━━━━━ Excerpted data

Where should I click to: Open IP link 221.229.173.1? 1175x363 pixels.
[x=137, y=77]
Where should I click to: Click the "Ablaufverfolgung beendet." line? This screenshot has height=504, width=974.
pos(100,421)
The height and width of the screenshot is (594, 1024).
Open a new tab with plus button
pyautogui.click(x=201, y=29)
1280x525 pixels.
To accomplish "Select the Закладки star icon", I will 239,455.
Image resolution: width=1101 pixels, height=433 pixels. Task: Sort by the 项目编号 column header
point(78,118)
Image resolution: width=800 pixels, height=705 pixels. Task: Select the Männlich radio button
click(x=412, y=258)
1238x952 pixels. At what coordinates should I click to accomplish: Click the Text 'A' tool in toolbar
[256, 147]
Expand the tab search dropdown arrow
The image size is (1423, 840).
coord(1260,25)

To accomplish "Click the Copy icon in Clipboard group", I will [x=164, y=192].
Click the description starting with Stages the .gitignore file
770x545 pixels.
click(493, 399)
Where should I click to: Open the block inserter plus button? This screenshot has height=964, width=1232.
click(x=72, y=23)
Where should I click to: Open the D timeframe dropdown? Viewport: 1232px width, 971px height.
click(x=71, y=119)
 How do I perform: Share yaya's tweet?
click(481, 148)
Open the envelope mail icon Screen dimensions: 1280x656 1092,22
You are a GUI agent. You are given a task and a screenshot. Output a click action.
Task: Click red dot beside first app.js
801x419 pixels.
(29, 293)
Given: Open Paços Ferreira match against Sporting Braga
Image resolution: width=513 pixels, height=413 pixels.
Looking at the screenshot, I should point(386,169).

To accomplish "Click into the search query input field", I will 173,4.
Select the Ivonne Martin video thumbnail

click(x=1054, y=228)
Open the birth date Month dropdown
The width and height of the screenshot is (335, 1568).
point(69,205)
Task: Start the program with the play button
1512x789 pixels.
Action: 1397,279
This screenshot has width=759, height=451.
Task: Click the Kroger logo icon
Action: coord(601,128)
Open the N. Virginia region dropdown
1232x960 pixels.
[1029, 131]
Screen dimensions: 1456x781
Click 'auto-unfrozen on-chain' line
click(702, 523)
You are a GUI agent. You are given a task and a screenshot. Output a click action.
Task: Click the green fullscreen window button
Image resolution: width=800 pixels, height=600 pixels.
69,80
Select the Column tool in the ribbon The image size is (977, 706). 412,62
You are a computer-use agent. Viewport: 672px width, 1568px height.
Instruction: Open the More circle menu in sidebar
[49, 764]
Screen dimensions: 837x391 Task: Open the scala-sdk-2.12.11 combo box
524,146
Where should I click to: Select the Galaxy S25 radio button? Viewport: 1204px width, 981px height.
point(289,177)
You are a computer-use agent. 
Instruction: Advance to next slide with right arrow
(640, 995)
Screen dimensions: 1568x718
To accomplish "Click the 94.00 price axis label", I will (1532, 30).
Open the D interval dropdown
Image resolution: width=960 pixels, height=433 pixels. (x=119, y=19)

━━━━━━━━━━

What needs to be done: Without leaving anything out, repeat every entry shown above.

Exercise result:
Where should I click to: Open IP link 221.229.173.1? 1175x363 pixels.
[x=137, y=77]
Where should I click to: Click the "Ablaufverfolgung beendet." line? This screenshot has height=504, width=974.
pos(100,421)
The height and width of the screenshot is (594, 1024).
Open a new tab with plus button
pyautogui.click(x=201, y=29)
1280x525 pixels.
To accomplish "Select the Закладки star icon", I will 239,455.
Image resolution: width=1101 pixels, height=433 pixels. Task: Sort by the 项目编号 column header
point(78,118)
Image resolution: width=800 pixels, height=705 pixels. Task: Select the Männlich radio button
click(x=412, y=258)
1238x952 pixels. At what coordinates should I click to accomplish: Click the Text 'A' tool in toolbar
[256, 147]
Expand the tab search dropdown arrow
The image size is (1423, 840).
coord(1260,25)

To accomplish "Click the Copy icon in Clipboard group", I will [x=164, y=192].
Click the description starting with Stages the .gitignore file
770x545 pixels.
click(493, 399)
Where should I click to: Open the block inserter plus button? This screenshot has height=964, width=1232.
click(x=72, y=23)
Where should I click to: Open the D timeframe dropdown? Viewport: 1232px width, 971px height.
click(x=71, y=119)
 How do I perform: Share yaya's tweet?
click(481, 148)
Open the envelope mail icon Screen dimensions: 1280x656 1092,22
You are a GUI agent. You are given a task and a screenshot. Output a click action.
Task: Click red dot beside first app.js
801x419 pixels.
(29, 293)
Given: Open Paços Ferreira match against Sporting Braga
Image resolution: width=513 pixels, height=413 pixels.
Looking at the screenshot, I should point(386,169).

To accomplish "Click into the search query input field", I will 173,4.
Select the Ivonne Martin video thumbnail

click(x=1054, y=228)
Open the birth date Month dropdown
The width and height of the screenshot is (335, 1568).
point(69,205)
Task: Start the program with the play button
1512x789 pixels.
Action: 1397,279
This screenshot has width=759, height=451.
Task: Click the Kroger logo icon
Action: coord(601,128)
Open the N. Virginia region dropdown
1232x960 pixels.
[1029, 131]
Screen dimensions: 1456x781
Click 'auto-unfrozen on-chain' line
click(702, 523)
You are a GUI agent. You are given a task and a screenshot. Output a click action.
Task: Click the green fullscreen window button
Image resolution: width=800 pixels, height=600 pixels.
69,80
Select the Column tool in the ribbon The image size is (977, 706). 412,62
You are a computer-use agent. Viewport: 672px width, 1568px height.
Instruction: Open the More circle menu in sidebar
[49, 764]
Screen dimensions: 837x391 Task: Open the scala-sdk-2.12.11 combo box
524,146
Where should I click to: Select the Galaxy S25 radio button? Viewport: 1204px width, 981px height.
point(289,177)
You are a computer-use agent. 
Instruction: Advance to next slide with right arrow
(640, 995)
Screen dimensions: 1568x718
To accomplish "Click the 94.00 price axis label", I will (1532, 30).
Open the D interval dropdown
Image resolution: width=960 pixels, height=433 pixels. (x=119, y=19)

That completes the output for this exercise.